PHYSIOLOGY AND TOPOGRAPHY
Afikpo is about 164 square kilometers in size with an undulating topography and an elevation of about 17-m above mean sea level. Notably, sandstone forms its ridge and the shale forms its valley (Hulume, 1997). The shale unit underlies the bioturbated sandstones. These bioturbated sandstones have high attitude (deeply steeping strikes and dips), this might be because they have less period of exposure to erosion.
The shale underlying the sandstone also makes surface runoff possible as it does allow for water percolation. As a result of the landform of the study area, these seems to be surface water runoff.

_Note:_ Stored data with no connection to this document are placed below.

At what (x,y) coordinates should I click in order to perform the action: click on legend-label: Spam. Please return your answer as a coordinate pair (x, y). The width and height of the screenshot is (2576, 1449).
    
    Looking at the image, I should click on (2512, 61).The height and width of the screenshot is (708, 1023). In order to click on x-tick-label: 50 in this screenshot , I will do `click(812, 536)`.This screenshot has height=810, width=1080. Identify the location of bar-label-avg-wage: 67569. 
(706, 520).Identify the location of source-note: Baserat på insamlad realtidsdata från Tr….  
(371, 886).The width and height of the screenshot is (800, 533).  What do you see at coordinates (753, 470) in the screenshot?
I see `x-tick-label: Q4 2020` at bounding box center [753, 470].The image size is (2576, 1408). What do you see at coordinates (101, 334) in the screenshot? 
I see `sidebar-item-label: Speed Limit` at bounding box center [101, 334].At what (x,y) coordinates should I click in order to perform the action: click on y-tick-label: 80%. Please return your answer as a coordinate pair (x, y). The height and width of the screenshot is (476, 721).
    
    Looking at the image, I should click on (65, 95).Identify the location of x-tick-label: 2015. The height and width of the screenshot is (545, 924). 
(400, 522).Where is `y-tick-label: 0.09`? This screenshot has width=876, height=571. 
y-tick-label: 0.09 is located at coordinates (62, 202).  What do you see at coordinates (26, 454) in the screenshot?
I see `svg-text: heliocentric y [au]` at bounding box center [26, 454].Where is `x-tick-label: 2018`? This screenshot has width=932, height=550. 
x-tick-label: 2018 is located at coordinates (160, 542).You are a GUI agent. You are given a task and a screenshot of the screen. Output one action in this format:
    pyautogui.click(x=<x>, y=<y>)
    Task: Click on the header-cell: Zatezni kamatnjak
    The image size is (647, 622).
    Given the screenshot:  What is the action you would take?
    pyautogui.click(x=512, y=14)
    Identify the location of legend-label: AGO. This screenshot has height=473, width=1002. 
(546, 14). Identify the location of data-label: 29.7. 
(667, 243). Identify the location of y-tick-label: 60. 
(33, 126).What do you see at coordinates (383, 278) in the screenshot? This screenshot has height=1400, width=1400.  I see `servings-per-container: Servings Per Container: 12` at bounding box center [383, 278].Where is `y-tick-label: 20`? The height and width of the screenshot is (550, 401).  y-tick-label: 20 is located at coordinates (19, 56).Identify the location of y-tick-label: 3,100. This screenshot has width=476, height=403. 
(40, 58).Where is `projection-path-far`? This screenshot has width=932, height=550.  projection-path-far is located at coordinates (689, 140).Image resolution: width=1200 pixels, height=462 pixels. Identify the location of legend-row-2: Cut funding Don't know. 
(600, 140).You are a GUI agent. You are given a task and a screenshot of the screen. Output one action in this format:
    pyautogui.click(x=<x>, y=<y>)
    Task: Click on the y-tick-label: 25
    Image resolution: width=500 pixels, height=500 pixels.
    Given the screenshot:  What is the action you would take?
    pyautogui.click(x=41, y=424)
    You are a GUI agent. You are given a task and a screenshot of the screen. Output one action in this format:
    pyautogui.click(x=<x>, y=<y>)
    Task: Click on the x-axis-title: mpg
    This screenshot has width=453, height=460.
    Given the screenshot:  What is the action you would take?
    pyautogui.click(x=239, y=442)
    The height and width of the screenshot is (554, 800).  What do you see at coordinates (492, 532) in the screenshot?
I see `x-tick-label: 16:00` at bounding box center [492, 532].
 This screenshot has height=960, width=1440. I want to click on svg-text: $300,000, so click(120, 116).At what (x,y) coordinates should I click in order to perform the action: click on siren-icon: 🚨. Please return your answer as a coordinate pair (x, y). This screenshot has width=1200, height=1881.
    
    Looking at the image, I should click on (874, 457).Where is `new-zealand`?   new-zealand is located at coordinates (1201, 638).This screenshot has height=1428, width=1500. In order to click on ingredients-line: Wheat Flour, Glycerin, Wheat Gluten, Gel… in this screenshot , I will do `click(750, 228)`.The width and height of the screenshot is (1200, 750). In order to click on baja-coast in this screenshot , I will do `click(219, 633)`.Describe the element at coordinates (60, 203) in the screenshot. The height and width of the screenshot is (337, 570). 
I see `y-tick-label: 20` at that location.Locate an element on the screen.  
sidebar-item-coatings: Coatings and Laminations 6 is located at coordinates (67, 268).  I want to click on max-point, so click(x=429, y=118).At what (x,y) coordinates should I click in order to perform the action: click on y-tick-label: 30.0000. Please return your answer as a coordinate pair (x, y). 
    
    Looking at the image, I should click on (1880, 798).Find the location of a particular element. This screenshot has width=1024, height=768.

The vegetation type of the area is parkland; this is characterized by stunt trees and pockets of derelict woodland and secondary forest consisting of shrubs and large trees but where there is lowland displaying up accumulation of trees you get sparse vegetation but where there is upland or highland you get heavy vegetation because of the sandstone deposits.
WEATHER AND CLIMATE
There are two marked seasons in the study area; the wet and dry season. The wet seasons begins in March and ends in October and the dry seasons begins from October through February. These two seasons are dependent on the two prevailing winds blowing over the country at different times of the year. The dry harmattan wind from the Sahara desert prevails in the dry season ranges from 20ᵒC to 38ᵒC and during the rainy season temperature ranges from 16ᵒC to 28ᵒC. (Hulume, 1997).